■ **Stated goal**: Rewrite the lines from the one containing "Toggle the Drive" through the one containing "Action: [x=24, y=557]" as a Markdown table with the columns Row and Line. Put each line's sequential number under Row, and leave out blank lines.
-- Begin --
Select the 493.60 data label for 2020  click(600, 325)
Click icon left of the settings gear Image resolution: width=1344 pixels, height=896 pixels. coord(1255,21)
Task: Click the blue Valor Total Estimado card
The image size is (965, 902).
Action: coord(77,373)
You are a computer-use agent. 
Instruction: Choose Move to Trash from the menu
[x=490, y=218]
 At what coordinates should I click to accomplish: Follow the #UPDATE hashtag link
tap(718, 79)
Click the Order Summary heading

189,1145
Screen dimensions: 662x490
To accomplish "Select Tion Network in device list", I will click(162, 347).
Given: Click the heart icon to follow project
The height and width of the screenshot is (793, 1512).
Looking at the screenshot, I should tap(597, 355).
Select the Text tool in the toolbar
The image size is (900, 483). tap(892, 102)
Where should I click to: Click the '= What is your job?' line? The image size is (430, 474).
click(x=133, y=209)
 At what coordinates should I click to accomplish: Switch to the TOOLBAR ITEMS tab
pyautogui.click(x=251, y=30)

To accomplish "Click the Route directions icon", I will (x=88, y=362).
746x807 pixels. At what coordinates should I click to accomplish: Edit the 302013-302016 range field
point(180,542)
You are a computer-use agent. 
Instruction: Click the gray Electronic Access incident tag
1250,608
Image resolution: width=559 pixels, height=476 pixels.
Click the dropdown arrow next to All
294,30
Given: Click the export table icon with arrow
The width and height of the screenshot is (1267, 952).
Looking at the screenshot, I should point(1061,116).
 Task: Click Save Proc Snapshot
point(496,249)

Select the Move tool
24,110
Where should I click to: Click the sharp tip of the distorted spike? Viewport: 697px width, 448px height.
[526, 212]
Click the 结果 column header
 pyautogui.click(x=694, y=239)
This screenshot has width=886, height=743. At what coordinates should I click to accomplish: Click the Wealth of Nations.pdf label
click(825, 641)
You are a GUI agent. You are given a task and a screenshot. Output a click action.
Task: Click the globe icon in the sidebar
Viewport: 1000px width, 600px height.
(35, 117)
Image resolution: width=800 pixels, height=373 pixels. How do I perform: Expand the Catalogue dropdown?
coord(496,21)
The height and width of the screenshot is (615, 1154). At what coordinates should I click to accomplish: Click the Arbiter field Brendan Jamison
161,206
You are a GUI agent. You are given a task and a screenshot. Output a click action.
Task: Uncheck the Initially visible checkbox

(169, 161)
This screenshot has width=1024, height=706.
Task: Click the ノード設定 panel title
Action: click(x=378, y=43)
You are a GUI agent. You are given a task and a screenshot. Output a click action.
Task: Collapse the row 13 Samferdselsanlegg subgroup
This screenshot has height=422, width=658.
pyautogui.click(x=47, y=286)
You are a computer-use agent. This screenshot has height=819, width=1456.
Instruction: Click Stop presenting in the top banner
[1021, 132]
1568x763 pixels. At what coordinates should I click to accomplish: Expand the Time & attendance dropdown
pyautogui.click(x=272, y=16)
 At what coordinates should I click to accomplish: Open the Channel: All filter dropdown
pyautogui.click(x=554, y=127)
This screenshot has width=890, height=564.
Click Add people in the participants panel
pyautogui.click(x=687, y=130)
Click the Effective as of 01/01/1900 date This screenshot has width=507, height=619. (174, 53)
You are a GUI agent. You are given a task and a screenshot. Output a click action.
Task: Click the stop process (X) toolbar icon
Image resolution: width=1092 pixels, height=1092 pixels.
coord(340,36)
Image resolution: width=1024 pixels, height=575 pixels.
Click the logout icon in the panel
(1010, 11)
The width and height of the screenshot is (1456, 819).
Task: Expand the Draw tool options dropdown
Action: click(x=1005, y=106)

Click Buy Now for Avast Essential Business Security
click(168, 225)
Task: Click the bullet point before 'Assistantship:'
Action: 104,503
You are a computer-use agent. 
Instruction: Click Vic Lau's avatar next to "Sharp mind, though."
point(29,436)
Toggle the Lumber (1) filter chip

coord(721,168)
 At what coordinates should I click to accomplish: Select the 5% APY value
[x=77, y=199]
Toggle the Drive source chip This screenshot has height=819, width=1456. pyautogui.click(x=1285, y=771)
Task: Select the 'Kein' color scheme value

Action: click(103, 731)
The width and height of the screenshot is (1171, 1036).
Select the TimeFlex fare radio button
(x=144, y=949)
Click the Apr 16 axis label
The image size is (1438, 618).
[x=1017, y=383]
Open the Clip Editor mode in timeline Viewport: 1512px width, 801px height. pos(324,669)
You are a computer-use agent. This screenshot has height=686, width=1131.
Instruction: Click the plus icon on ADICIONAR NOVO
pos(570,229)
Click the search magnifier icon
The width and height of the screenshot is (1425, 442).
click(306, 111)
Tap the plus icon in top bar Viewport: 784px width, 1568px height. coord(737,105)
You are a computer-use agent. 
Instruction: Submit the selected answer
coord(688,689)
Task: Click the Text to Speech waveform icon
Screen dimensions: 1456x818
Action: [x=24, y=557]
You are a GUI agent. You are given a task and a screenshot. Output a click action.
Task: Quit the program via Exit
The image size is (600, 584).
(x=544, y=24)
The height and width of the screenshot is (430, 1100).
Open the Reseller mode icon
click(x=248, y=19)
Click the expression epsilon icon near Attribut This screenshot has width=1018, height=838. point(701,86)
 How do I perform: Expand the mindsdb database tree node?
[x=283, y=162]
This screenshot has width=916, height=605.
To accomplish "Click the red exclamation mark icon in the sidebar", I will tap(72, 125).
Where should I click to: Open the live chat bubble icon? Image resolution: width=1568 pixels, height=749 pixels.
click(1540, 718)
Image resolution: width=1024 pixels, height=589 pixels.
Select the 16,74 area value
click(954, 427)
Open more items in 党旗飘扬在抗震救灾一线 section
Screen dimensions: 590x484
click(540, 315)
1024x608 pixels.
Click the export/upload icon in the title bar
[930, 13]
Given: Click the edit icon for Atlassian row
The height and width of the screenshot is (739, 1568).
-- End --
■ **Written answer**:
| Row | Line |
|---|---|
| 1 | Toggle the Drive source chip This screenshot has height=819, width=1456. pyautogui.click(x=1285, y=771) |
| 2 | Task: Select the 'Kein' color scheme value |
| 3 | Action: click(103, 731) |
| 4 | The width and height of the screenshot is (1171, 1036). |
| 5 | Select the TimeFlex fare radio button |
| 6 | (x=144, y=949) |
| 7 | Click the Apr 16 axis label |
| 8 | The image size is (1438, 618). |
| 9 | [x=1017, y=383] |
| 10 | Open the Clip Editor mode in timeline Viewport: 1512px width, 801px height. pos(324,669) |
| 11 | You are a computer-use agent. This screenshot has height=686, width=1131. |
| 12 | Instruction: Click the plus icon on ADICIONAR NOVO |
| 13 | pos(570,229) |
| 14 | Click the search magnifier icon |
| 15 | The width and height of the screenshot is (1425, 442). |
| 16 | click(306, 111) |
| 17 | Tap the plus icon in top bar Viewport: 784px width, 1568px height. coord(737,105) |
| 18 | You are a computer-use agent.  |
| 19 | Instruction: Submit the selected answer |
| 20 | coord(688,689) |
| 21 | Task: Click the Text to Speech waveform icon |
| 22 | Screen dimensions: 1456x818 |
| 23 | Action: [x=24, y=557] |